It was a warm, calm day with the occasional breeze sending ripples across the surface of the lake and stirring the leaves in the trees of the Forbidden Forest.  
The Slytherins were already waiting for them, along with a tall, grey haired-woman with piercing, yellow eyes like a hawk.  
‘That’s Madam Hooch,’ Lily whispered to him.  
Madam Hooch had laid out twenty broomsticks in neat lines. Once all the students were assembled, she instructed them to each stand beside a broom. They hurried to obey, Remus taking a broom between Sirius and Peter. He noticed Lily had taken the broom beside Snape, as far away from James and Sirius as possible. He also saw a few of the other Slytherins cast contemptuous glances at her.  

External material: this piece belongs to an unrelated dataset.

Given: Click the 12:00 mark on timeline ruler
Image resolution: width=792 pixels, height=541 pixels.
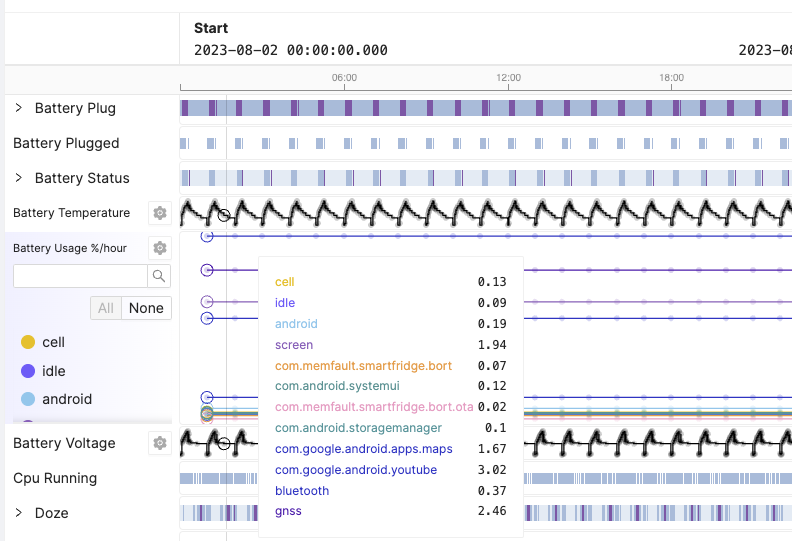Looking at the screenshot, I should click(508, 78).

‘Right hand over your broom,’ Madam Hooch called, standing next to a broom of her own, ‘and say “Up!”’  
James’s broom leapt into his hand at once, though Remus was a little relieved to see that his was one of the few that had. His own broom had given a little twitch but nothing more while Peter’s had risen about halfway but then seemed to have given up and fallen back down. Sirius’s hadn’t moved at all.  

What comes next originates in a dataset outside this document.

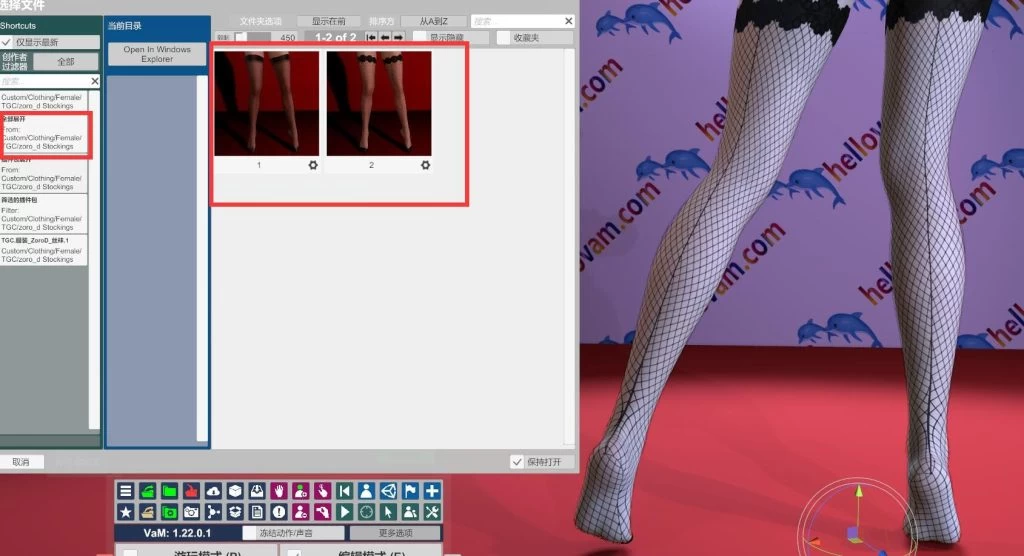Click the Unity logo icon
1024x556 pixels.
pyautogui.click(x=388, y=490)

Looking quickly around, he saw that Lily’s had been one of the other brooms to rise on time. Snape’s had risen on the third attempt. Perhaps there had to be an eagerness to fly to get it to work, Remus thought as he stooped down to pick his broom up. Sirius did not seem particularly keen on flying and he knew that he would prefer to keep his feet on the ground.  
Next, Madam Hooch showed them how to mount a broom without sliding off, then inspected each of them, correcting their grips. Remus heard her tell Snape that his grip was completely wrong, which got a snigger from James and Sirius.  
‘Now when I blow my whistle, you’ll kick off from the ground, hard,’ said Madam Hooch, returning to the front of the class, ‘keep your brooms steady, rise a few feet and then come straight back down by leaning forward slightly. On my whistle – three – two – one.’  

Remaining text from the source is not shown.